Update/relax str/String utf8 safety docs #134598

zachs18 · 2024-12-21T04:07:03Z

Relax UTF-8 requirements of String as well as some str/String-related functions from "must be UTF-8 or UB" to "invalid UTF-8 is not immediate UB but is unsafe" to match the validity requirement for str.

cc @joshtriplett #71033 (comment)

I wonder if we might be able, in the future, to carefully exclude a few of str's functions from the "library UB" requirements.

Current state:

str currently documents that it's UTF-8 requirement is not a language-level requirement (i.e. having a non-UTF-8 str is not immediately UB, but it can cause later UB because other code can assume that str's are valid UTF-8), though std::str::from_utf8_unchecked currently still has a stronger requirement.

String does not currently have such docs, though some of its associated functions' docs imply it¹.

(first commit) This PR relaxes std::str::from_utf8_unchecked's and str::as_bytes_mut's UTF-8 requirements to match that of str itself. (and updates the safety comments and implementation in std::str::from_utf8_unchecked(_mut))

(second commit) This PR also adds an "Invariant" section to String's docs to match str, which documents that

Rust libraries may assume that Strings are always valid UTF-8, just like strs.

Constructing a non-UTF-8 String is not immediate undefined behavior, but any function called on a String may assume that it is valid UTF-8, which means that a non-UTF-8 String can lead to undefined behavior down the road.

(third commit) This PR also adds lists of "exceptions" to str/String's "Invariant" sections, of functions that are safe to call on invalid-UTF-8 str/Strings. The specific list is not set in stone, I mostly just chose functions that don't do any string manipulation. It could also probably be formatted better?, maybe as a list of "categories" with the functions separated by commas, not as their own lines. If this section is added, then removing a (stable) function from it would be a breaking change, and adding new (stable) functions to it would be a new stable API guarantee. Alternately, this guarantee could be added as a short note to the functions' docs individually (with a link to the "Invariants" section) to prevent the list becoming inaccurate (e.g. "This function is safe to call on a str/String containing [invalid UTF-8](link to invariant section)").

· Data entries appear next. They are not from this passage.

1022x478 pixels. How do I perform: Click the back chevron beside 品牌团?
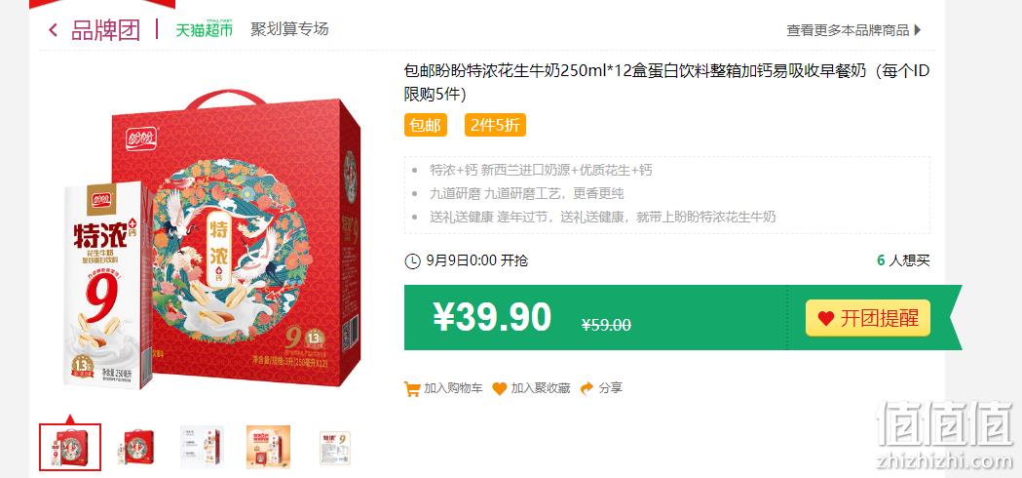[54, 30]
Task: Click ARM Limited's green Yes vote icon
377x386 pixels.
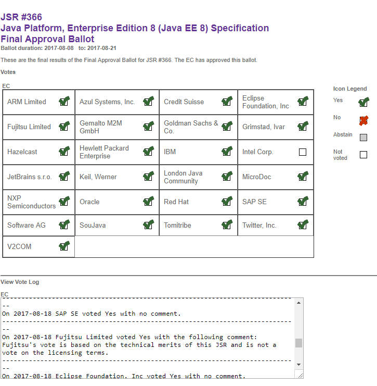Action: (x=64, y=101)
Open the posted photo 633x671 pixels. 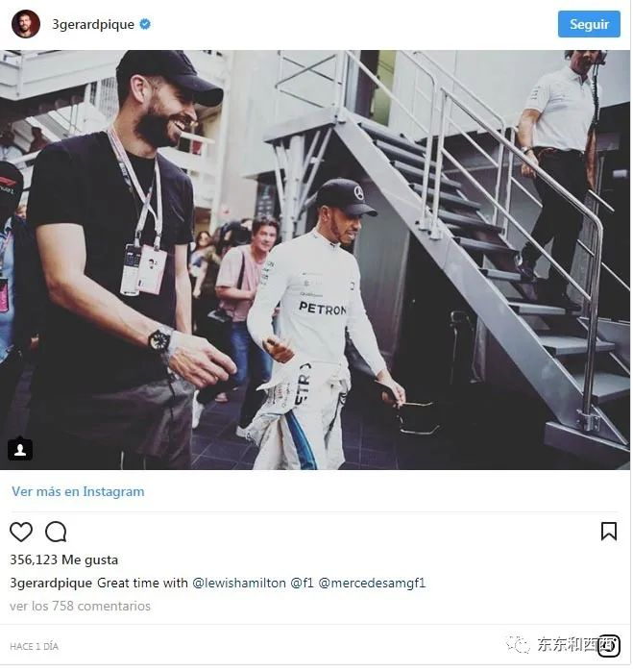tap(315, 261)
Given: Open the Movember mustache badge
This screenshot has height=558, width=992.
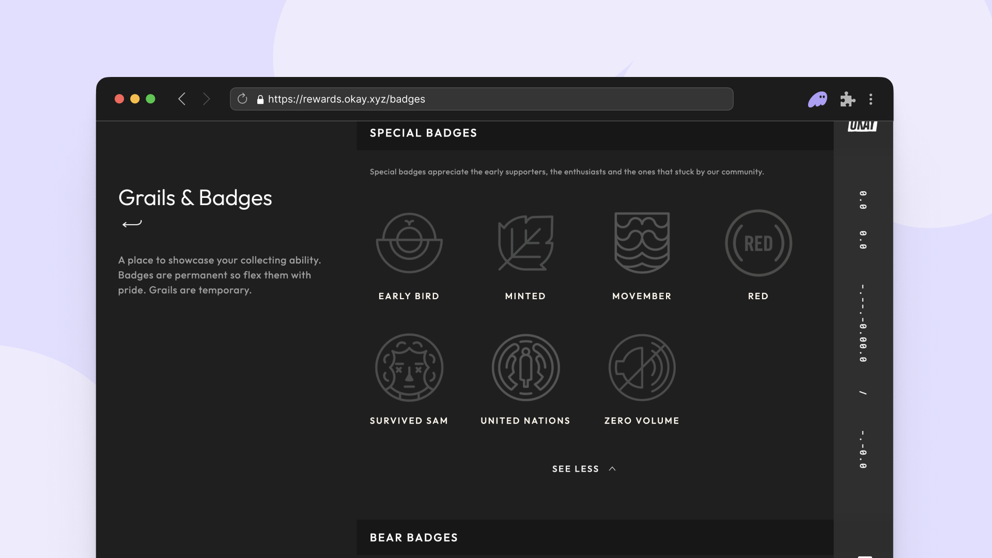Looking at the screenshot, I should 642,243.
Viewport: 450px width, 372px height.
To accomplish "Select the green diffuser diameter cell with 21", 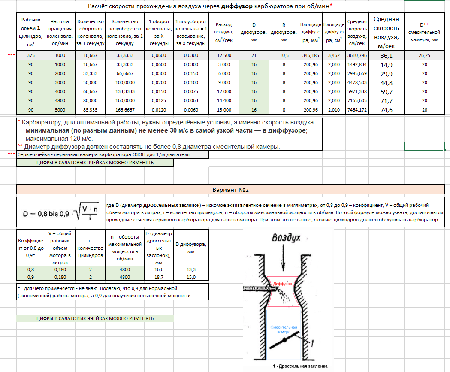I will [254, 56].
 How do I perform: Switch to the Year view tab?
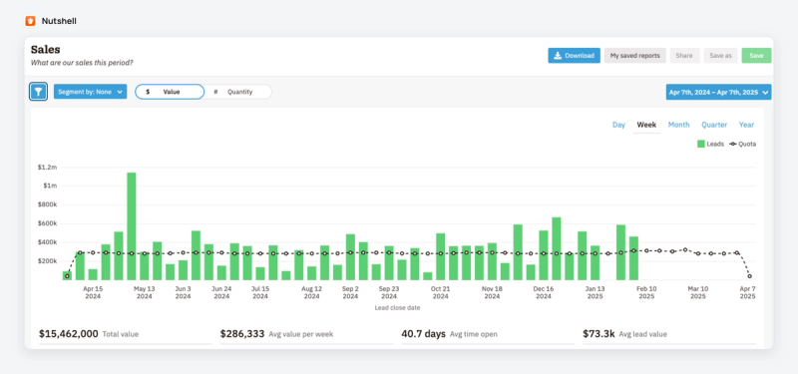click(x=746, y=125)
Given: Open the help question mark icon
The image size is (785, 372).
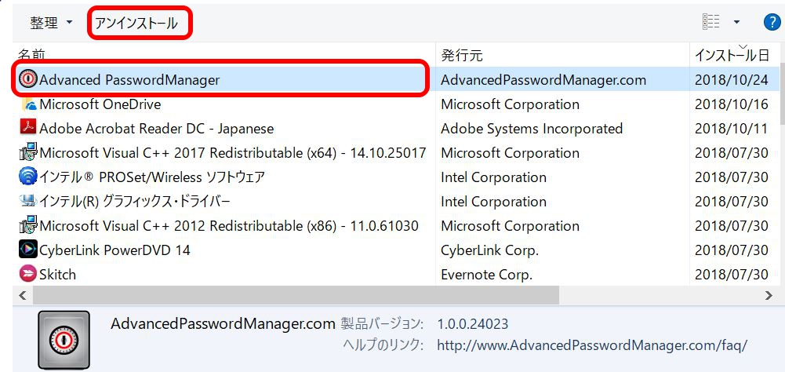Looking at the screenshot, I should point(772,22).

As this relaxes stable API requirements, I think this needs a T-libs-api FCP?

@rustbot label T-libs-api

r? @joshtriplett (or other T-libs-api)

String::from_utf8_unchecked's docs say "This function is unsafe because it does not check that the bytes passed to it are valid UTF-8. If this constraint is violated, it may cause memory unsafety issues with future users of the String, as the rest of the standard library assumes that Strings are valid UTF-8." Note that it mentions only future users, implying that calling String::from_utf8_unchecked with invalid UTF-8 alone is not immediate UB. ↩

* core::str::from_utf8_unchecked: doc: do not declare that invalid UTF-8 is immediate UB, analogous to `String::from_utf8_unchecked`. * core::str::from_utf8_unchecked(_mut): update internal safety comments, and use pointer cast instead of transmute * str::as_bytes_mut: doc: do not declare that invalid UTF-8 after borrow ends is immediate UB, analogous to `String::as_mut_vec`.

Documents that invalid UTF-8 in a `String` is not immediate UB, but other code may assume that `String`s are valid UTF-8, so it can lead to UB later.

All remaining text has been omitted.